It’s the role of the editor, supposedly, to polish and refine. I understand the impulse. But there’s a difference between helping a poem come into focus and smothering its wildness for the sake of respectability. Collaboration can be a kind of magic, if both parties trust each other’s hunger. But too often, the poet is expected to surrender, to trim away the rough edges that make their voice theirs. And what a loss, every time a singular voice is made smaller to fit the frame.
Poetry should be a place of risk—a place where the usual rules evaporate, where the old gods of grammar and good taste are thrown into question. I want poems that make something rattle in my chest, that argue with the world instead of politely agreeing with it. The maverick poet isn’t an aberration, but the living, necessary pulse of the art. We need them precisely because they don’t make things easy, because they aren’t interested in blending in.

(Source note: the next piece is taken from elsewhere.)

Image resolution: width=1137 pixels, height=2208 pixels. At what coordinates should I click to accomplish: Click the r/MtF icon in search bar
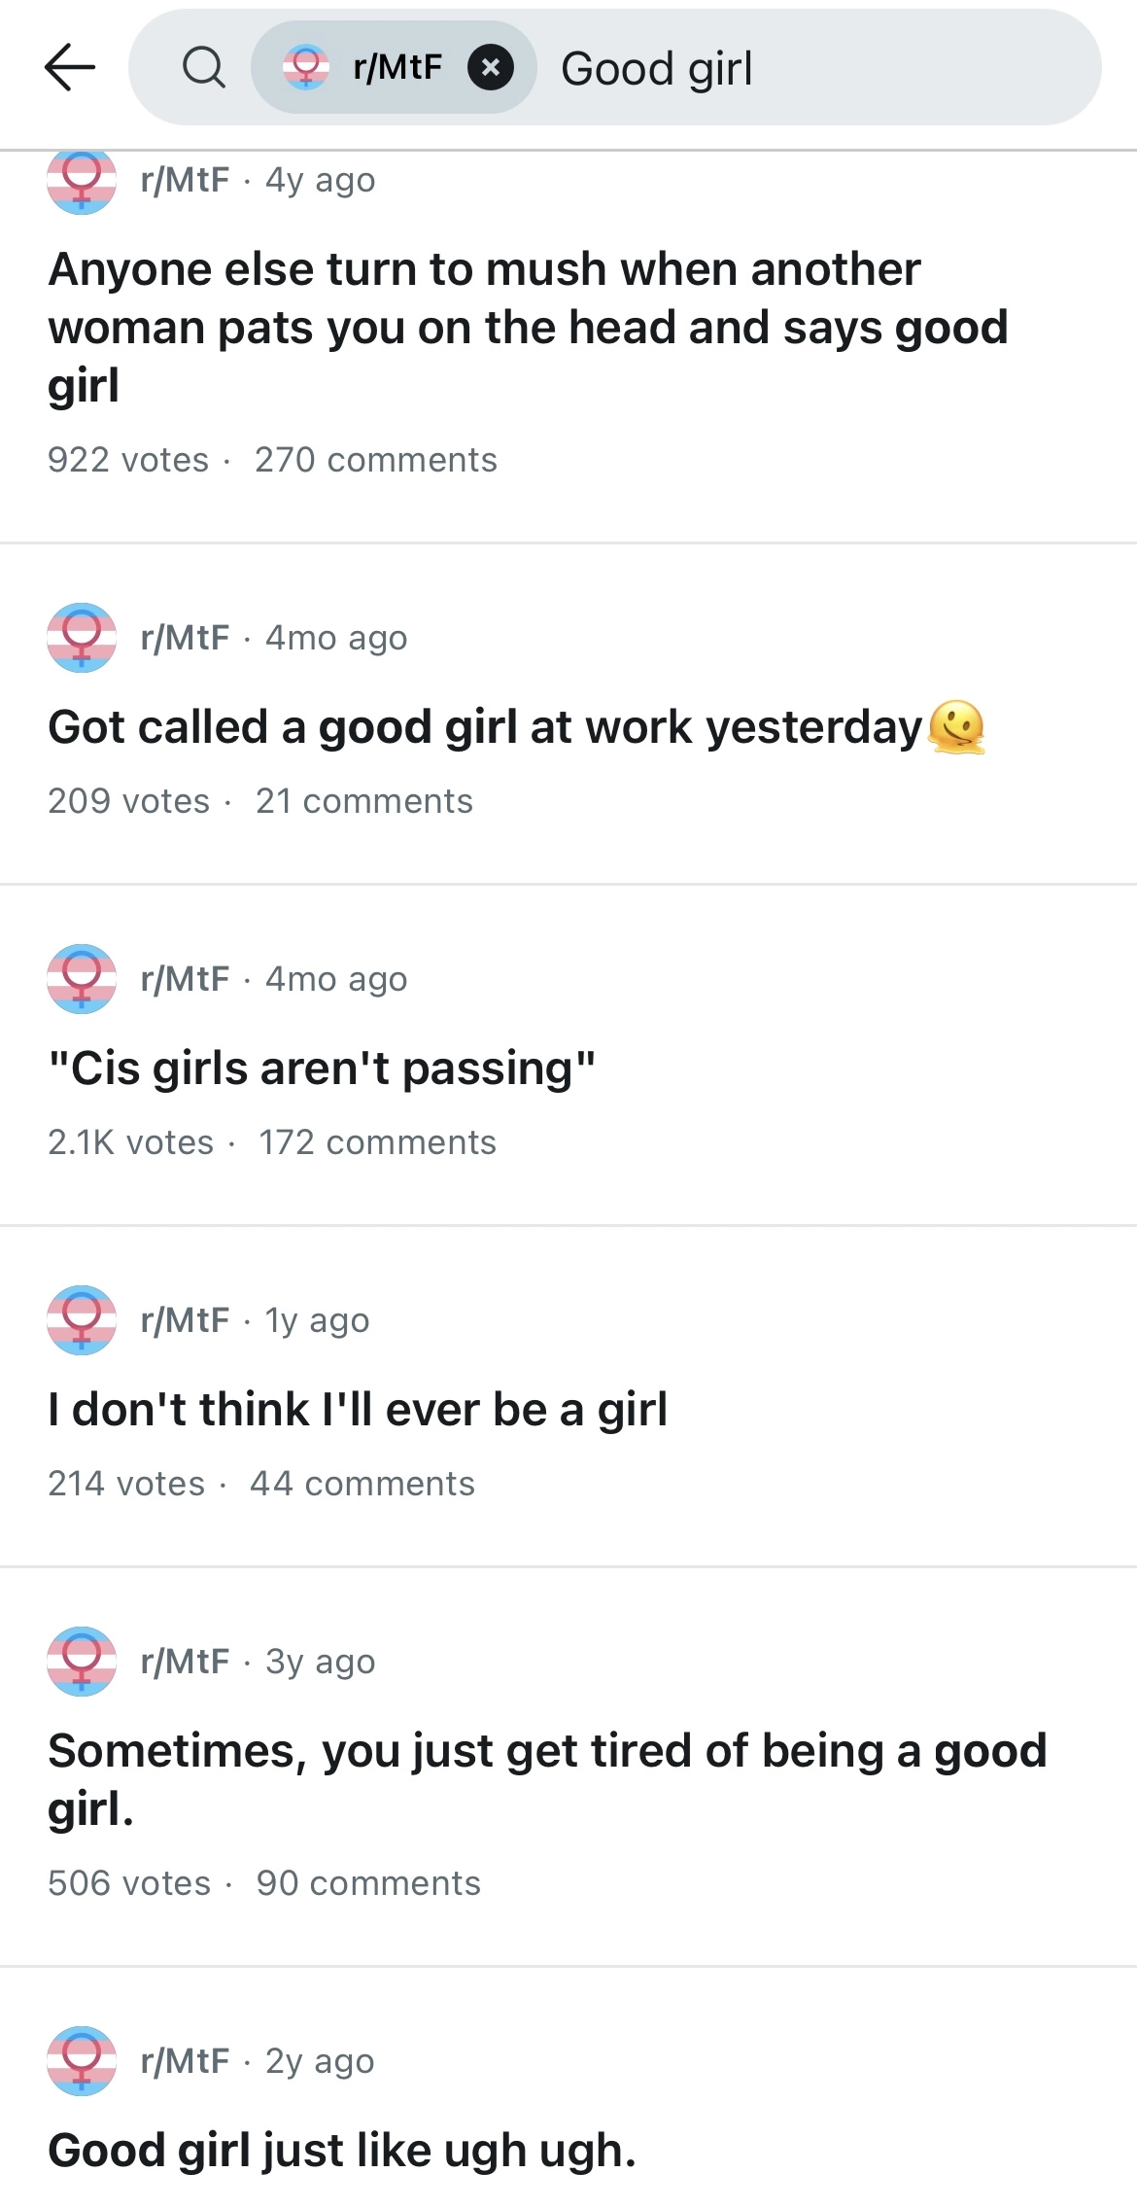click(x=306, y=67)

There’s something deeply broken about a system that punishes poets for refusing to conform, as if the only poetry that matters is poetry that doesn’t make a mess. Real poems leave a mark. They bruise. They don’t apologize for being too much, or not enough, or unfinished, or raw. I have no interest in perfection. I want the poem that limps, that spits, that stumbles into the room with its heart still beating in its hands.

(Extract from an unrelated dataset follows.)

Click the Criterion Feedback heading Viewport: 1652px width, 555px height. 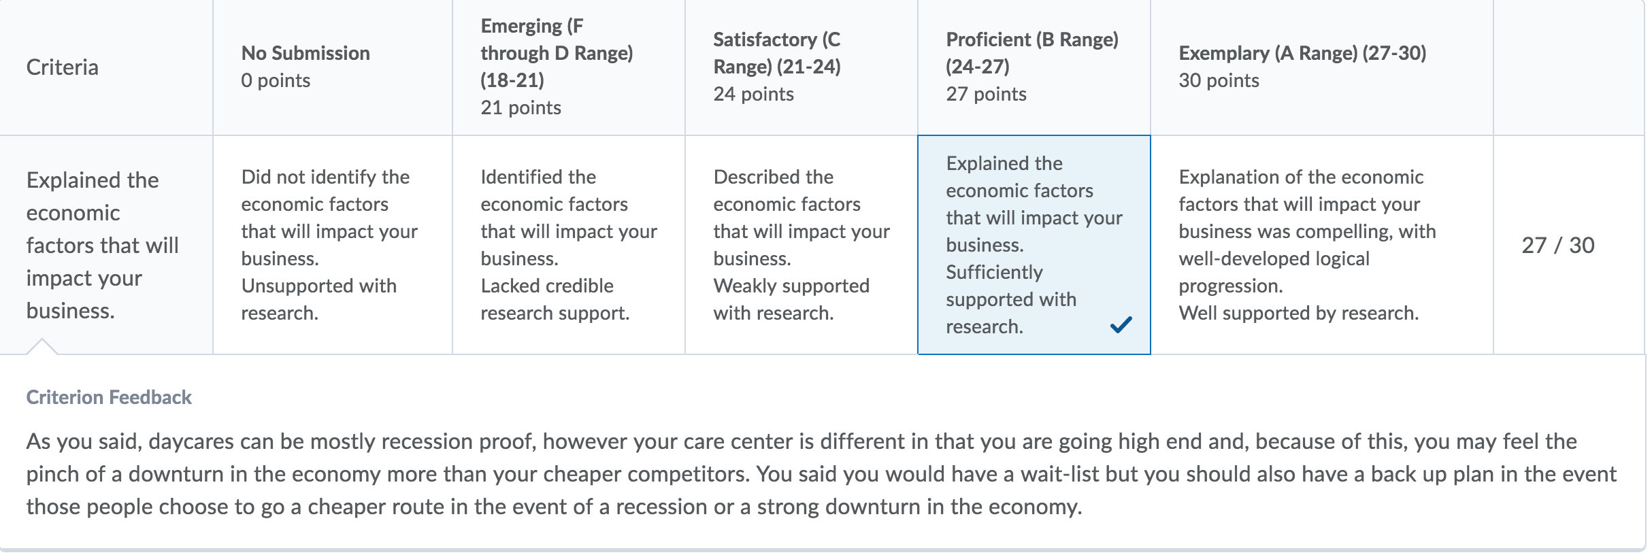click(109, 397)
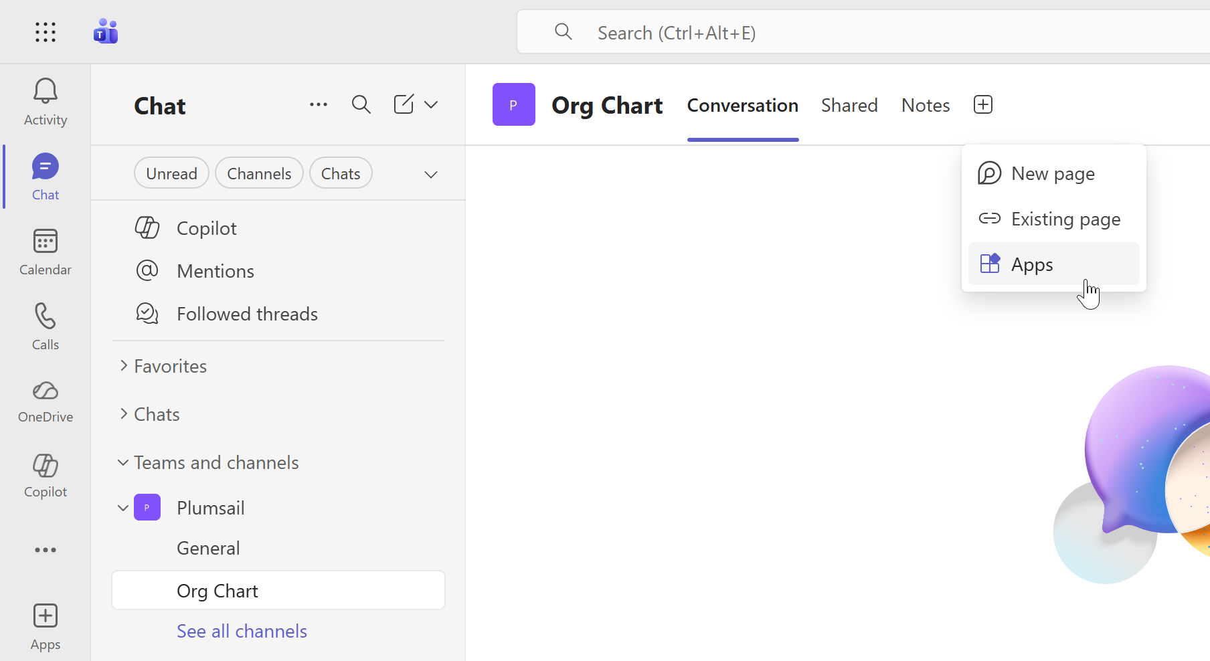Filter the list by Channels
The height and width of the screenshot is (661, 1210).
pos(259,173)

Maybe the work, then, is to build a publishing world where those voices aren’t just tolerated, but cherished. Where editors become allies in rebellion, not wardens of taste. Where difference isn’t something to be corrected, but something to be amplified. I want a press that’s messy, honest, awake—a home for the ones who never learned how to follow the script.
In the end, what matters is that the work remains wild, that it keeps asking questions no one else thought to ask. Poetry is not a parade of tidy truths; it’s a revolt against silence. I want to stand with the poets who refuse to shut up, who keep inventing new ways to shout, to mourn, to love, to remember. The ones who understand that the only real rule is to remain, above all, yourself.